» Exercise instructions: Verbatim, and with nothing else, reproduce the data below from its first line through the line containing "Given: Click the info icon next to API KEY".

» Collection entries:

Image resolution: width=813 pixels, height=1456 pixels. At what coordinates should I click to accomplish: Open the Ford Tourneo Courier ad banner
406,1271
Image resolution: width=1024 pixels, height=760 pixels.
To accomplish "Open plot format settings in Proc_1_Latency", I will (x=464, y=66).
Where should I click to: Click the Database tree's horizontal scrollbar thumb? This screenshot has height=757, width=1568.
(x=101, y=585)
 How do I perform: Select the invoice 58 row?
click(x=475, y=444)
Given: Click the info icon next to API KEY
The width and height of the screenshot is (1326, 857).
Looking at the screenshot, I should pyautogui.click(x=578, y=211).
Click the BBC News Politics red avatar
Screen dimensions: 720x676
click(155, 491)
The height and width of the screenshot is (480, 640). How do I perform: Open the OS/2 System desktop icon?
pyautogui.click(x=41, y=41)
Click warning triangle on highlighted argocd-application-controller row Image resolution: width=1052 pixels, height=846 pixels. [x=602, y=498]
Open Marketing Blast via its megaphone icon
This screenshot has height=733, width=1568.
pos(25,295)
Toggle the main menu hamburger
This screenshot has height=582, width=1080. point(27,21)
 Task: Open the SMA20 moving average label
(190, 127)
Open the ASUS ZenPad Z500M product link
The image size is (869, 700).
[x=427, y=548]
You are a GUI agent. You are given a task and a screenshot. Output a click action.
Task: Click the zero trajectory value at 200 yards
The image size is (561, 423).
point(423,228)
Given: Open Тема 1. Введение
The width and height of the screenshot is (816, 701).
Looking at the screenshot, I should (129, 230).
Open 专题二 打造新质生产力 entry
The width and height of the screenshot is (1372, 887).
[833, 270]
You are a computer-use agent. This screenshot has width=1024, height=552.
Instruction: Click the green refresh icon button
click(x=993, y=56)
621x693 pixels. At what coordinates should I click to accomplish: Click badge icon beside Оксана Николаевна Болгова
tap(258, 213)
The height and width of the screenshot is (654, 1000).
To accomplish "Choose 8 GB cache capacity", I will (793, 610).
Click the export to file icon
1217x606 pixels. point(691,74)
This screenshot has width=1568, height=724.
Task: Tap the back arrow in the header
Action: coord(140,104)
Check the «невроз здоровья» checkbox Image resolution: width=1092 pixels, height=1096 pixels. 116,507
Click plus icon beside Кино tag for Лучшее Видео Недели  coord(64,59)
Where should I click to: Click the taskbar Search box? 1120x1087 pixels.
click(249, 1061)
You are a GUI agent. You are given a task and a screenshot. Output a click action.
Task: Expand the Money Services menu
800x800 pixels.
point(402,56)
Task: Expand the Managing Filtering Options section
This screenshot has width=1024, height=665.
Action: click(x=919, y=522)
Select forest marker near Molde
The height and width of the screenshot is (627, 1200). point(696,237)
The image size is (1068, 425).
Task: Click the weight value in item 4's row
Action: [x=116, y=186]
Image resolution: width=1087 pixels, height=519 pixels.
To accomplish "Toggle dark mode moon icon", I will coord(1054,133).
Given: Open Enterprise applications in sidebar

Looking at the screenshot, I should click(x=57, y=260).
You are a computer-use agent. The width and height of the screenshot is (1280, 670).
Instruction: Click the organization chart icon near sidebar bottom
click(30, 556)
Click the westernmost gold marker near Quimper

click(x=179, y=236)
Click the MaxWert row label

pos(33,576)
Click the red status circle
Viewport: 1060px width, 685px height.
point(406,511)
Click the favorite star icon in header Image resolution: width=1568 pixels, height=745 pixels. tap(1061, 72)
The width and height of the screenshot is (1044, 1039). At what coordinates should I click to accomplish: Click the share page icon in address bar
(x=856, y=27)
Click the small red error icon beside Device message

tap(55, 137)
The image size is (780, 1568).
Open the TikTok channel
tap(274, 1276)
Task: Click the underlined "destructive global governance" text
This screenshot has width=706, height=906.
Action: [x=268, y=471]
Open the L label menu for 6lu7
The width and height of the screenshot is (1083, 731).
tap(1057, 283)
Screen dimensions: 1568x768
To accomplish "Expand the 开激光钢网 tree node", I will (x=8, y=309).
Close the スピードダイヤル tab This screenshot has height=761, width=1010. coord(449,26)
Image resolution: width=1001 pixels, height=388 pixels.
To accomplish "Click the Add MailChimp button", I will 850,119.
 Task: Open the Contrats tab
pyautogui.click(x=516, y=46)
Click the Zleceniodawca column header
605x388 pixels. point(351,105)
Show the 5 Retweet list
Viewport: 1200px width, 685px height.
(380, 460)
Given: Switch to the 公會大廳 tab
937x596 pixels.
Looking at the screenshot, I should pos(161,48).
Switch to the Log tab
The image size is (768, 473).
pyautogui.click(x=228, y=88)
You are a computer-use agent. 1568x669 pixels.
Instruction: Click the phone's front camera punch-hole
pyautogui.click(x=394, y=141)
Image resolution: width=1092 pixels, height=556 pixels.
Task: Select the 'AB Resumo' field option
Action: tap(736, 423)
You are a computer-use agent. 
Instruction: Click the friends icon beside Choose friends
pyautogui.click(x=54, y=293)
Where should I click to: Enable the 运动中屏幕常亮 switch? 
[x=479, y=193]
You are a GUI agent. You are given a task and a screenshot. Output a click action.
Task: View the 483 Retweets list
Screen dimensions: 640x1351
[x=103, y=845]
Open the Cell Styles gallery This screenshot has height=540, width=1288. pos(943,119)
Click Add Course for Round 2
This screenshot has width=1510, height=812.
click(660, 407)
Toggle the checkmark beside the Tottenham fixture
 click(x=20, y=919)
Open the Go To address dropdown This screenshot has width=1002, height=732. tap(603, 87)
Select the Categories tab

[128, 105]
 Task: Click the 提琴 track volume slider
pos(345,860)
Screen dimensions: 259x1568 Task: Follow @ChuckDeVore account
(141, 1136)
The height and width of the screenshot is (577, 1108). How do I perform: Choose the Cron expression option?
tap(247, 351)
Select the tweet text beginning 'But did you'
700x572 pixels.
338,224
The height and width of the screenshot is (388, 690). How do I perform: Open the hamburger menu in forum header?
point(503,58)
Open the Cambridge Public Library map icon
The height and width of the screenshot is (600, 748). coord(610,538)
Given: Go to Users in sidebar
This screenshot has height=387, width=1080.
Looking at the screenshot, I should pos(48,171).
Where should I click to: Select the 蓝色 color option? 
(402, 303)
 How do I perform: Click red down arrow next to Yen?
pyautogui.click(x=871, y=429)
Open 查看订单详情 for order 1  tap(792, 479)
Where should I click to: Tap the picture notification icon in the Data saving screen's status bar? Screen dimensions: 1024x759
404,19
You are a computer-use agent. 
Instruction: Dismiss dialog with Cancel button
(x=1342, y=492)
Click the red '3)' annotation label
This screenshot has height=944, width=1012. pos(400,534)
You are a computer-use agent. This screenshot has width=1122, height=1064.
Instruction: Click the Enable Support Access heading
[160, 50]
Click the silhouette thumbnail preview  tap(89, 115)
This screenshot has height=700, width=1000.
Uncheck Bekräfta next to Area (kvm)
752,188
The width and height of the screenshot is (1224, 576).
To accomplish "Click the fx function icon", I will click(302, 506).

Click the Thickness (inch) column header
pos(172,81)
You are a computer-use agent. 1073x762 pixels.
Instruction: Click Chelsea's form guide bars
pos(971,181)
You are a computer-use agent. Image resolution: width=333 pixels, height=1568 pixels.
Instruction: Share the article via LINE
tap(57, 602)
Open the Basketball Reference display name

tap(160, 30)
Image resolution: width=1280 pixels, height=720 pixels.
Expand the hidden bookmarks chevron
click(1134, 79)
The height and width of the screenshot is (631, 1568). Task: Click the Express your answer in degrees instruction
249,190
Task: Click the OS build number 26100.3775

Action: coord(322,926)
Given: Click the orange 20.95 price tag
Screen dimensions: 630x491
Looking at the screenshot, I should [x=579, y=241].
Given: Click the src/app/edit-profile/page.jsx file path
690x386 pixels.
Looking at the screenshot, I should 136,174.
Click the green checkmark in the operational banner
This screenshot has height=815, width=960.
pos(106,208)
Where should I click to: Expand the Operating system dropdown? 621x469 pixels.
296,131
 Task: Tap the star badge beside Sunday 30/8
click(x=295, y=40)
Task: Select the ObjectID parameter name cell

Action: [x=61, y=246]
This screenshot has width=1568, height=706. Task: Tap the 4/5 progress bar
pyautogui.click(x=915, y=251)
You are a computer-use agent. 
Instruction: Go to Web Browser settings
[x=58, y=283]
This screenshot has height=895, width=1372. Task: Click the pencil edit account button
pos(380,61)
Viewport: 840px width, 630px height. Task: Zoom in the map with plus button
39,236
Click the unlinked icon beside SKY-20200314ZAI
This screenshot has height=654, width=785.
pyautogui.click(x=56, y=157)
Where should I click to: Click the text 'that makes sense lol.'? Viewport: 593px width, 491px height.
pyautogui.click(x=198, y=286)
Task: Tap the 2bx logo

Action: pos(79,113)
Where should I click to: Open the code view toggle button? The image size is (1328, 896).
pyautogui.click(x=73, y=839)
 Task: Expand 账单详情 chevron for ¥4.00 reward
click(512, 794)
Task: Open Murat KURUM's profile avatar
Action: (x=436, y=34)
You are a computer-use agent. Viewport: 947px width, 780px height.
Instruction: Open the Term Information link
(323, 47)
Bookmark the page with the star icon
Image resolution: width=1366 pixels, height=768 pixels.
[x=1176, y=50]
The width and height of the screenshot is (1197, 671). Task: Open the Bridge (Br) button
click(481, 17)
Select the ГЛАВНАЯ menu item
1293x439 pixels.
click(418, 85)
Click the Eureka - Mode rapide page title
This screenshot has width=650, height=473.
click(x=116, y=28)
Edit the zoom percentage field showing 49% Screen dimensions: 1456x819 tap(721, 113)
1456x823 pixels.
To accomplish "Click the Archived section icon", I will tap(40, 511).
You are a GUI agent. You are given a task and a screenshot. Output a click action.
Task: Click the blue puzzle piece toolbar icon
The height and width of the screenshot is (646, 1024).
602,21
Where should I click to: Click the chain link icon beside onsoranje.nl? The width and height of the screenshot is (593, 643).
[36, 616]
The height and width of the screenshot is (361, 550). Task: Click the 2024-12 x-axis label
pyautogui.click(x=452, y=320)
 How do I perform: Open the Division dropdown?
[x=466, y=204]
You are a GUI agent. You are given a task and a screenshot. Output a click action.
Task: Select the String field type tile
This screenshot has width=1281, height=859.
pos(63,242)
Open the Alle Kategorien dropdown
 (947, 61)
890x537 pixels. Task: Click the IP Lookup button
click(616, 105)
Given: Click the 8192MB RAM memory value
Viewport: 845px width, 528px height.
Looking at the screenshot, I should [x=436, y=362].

» Result below:
Image resolution: width=813 pixels, height=1456 pixels. At what coordinates should I click to accomplish: Open the Ford Tourneo Courier ad banner
406,1271
Image resolution: width=1024 pixels, height=760 pixels.
To accomplish "Open plot format settings in Proc_1_Latency", I will (x=464, y=66).
Where should I click to: Click the Database tree's horizontal scrollbar thumb? This screenshot has height=757, width=1568.
(x=101, y=585)
 How do I perform: Select the invoice 58 row?
click(x=475, y=444)
Given: Click the info icon next to API KEY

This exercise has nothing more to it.